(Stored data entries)
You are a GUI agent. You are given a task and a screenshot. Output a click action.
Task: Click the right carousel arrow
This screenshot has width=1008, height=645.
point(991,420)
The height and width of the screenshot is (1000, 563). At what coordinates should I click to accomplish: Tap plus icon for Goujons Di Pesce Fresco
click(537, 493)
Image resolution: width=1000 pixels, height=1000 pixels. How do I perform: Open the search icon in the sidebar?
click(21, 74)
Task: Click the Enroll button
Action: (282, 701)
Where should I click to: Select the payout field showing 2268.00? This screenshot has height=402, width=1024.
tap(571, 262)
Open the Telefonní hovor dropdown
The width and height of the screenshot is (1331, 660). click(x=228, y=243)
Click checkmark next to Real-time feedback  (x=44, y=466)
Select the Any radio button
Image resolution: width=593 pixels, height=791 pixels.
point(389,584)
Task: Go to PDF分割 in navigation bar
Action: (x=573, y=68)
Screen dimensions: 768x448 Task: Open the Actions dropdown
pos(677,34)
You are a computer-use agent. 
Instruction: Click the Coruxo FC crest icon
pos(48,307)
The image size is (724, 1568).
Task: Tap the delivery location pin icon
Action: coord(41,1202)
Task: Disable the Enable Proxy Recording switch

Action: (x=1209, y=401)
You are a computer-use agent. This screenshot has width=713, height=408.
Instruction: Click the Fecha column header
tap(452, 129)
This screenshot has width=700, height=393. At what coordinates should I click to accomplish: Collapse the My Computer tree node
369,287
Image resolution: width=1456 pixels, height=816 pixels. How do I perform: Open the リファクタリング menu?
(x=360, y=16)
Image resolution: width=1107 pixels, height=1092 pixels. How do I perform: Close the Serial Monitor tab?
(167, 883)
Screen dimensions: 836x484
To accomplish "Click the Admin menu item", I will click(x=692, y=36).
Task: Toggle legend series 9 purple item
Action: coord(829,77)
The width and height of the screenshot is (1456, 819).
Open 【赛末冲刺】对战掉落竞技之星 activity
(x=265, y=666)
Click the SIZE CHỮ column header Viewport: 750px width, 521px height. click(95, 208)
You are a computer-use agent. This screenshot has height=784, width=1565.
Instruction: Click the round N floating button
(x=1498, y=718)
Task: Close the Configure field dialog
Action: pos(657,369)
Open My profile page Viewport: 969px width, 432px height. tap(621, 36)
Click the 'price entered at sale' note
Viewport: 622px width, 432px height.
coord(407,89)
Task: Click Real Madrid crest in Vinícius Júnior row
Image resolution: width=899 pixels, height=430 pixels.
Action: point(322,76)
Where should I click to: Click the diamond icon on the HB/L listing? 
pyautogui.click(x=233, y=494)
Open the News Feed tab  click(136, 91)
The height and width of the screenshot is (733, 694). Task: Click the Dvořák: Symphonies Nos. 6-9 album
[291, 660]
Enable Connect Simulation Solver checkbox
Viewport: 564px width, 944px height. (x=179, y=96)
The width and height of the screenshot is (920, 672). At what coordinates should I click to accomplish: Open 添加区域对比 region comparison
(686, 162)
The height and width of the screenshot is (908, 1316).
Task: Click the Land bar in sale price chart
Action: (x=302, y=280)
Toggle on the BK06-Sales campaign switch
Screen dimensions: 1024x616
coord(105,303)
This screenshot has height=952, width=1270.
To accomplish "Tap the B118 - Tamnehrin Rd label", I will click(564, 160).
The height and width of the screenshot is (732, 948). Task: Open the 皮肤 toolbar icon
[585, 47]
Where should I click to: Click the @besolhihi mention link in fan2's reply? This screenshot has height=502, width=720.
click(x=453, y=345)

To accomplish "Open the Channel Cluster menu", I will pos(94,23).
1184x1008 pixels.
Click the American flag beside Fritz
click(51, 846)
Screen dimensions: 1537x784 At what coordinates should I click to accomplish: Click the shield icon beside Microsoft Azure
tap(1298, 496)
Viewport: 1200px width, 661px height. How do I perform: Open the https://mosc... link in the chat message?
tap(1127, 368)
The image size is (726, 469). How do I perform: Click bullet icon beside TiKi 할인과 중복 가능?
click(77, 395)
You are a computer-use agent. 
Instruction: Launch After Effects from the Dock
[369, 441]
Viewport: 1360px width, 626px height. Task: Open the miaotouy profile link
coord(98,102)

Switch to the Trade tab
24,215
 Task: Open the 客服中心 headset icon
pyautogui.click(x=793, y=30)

PROBLEM TO WORK ON: Repeat the records above with every character intact.

SOLUTION FOR THIS EXERCISE:
You are a GUI agent. You are given a task and a screenshot. Output a click action.
Task: Click the right carousel arrow
This screenshot has width=1008, height=645.
point(991,420)
The height and width of the screenshot is (1000, 563). At what coordinates should I click to accomplish: Tap plus icon for Goujons Di Pesce Fresco
click(537, 493)
Image resolution: width=1000 pixels, height=1000 pixels. How do I perform: Open the search icon in the sidebar?
click(21, 74)
Task: Click the Enroll button
Action: (282, 701)
Where should I click to: Select the payout field showing 2268.00? This screenshot has height=402, width=1024.
tap(571, 262)
Open the Telefonní hovor dropdown
The width and height of the screenshot is (1331, 660). click(x=228, y=243)
Click checkmark next to Real-time feedback  (x=44, y=466)
Select the Any radio button
Image resolution: width=593 pixels, height=791 pixels.
point(389,584)
Task: Go to PDF分割 in navigation bar
Action: (x=573, y=68)
Screen dimensions: 768x448 Task: Open the Actions dropdown
pos(677,34)
You are a computer-use agent. 
Instruction: Click the Coruxo FC crest icon
pos(48,307)
The image size is (724, 1568).
Task: Tap the delivery location pin icon
Action: coord(41,1202)
Task: Disable the Enable Proxy Recording switch

Action: (x=1209, y=401)
You are a computer-use agent. This screenshot has width=713, height=408.
Instruction: Click the Fecha column header
tap(452, 129)
This screenshot has width=700, height=393. At what coordinates should I click to accomplish: Collapse the My Computer tree node
369,287
Image resolution: width=1456 pixels, height=816 pixels. How do I perform: Open the リファクタリング menu?
(x=360, y=16)
Image resolution: width=1107 pixels, height=1092 pixels. How do I perform: Close the Serial Monitor tab?
(167, 883)
Screen dimensions: 836x484
To accomplish "Click the Admin menu item", I will click(x=692, y=36).
Task: Toggle legend series 9 purple item
Action: coord(829,77)
The width and height of the screenshot is (1456, 819).
Open 【赛末冲刺】对战掉落竞技之星 activity
(x=265, y=666)
Click the SIZE CHỮ column header Viewport: 750px width, 521px height. click(95, 208)
You are a computer-use agent. This screenshot has height=784, width=1565.
Instruction: Click the round N floating button
(x=1498, y=718)
Task: Close the Configure field dialog
Action: pos(657,369)
Open My profile page Viewport: 969px width, 432px height. tap(621, 36)
Click the 'price entered at sale' note
Viewport: 622px width, 432px height.
coord(407,89)
Task: Click Real Madrid crest in Vinícius Júnior row
Image resolution: width=899 pixels, height=430 pixels.
Action: point(322,76)
Where should I click to: Click the diamond icon on the HB/L listing? 
pyautogui.click(x=233, y=494)
Open the News Feed tab  click(136, 91)
The height and width of the screenshot is (733, 694). Task: Click the Dvořák: Symphonies Nos. 6-9 album
[291, 660]
Enable Connect Simulation Solver checkbox
Viewport: 564px width, 944px height. (x=179, y=96)
The width and height of the screenshot is (920, 672). At what coordinates should I click to accomplish: Open 添加区域对比 region comparison
(686, 162)
The height and width of the screenshot is (908, 1316).
Task: Click the Land bar in sale price chart
Action: (x=302, y=280)
Toggle on the BK06-Sales campaign switch
Screen dimensions: 1024x616
coord(105,303)
This screenshot has height=952, width=1270.
To accomplish "Tap the B118 - Tamnehrin Rd label", I will click(564, 160).
The height and width of the screenshot is (732, 948). Task: Open the 皮肤 toolbar icon
[585, 47]
Where should I click to: Click the @besolhihi mention link in fan2's reply? This screenshot has height=502, width=720.
click(x=453, y=345)

To accomplish "Open the Channel Cluster menu", I will pos(94,23).
1184x1008 pixels.
Click the American flag beside Fritz
click(51, 846)
Screen dimensions: 1537x784 At what coordinates should I click to accomplish: Click the shield icon beside Microsoft Azure
tap(1298, 496)
Viewport: 1200px width, 661px height. How do I perform: Open the https://mosc... link in the chat message?
tap(1127, 368)
The image size is (726, 469). How do I perform: Click bullet icon beside TiKi 할인과 중복 가능?
click(77, 395)
You are a computer-use agent. 
Instruction: Launch After Effects from the Dock
[369, 441]
Viewport: 1360px width, 626px height. Task: Open the miaotouy profile link
coord(98,102)

Switch to the Trade tab
24,215
 Task: Open the 客服中心 headset icon
pyautogui.click(x=793, y=30)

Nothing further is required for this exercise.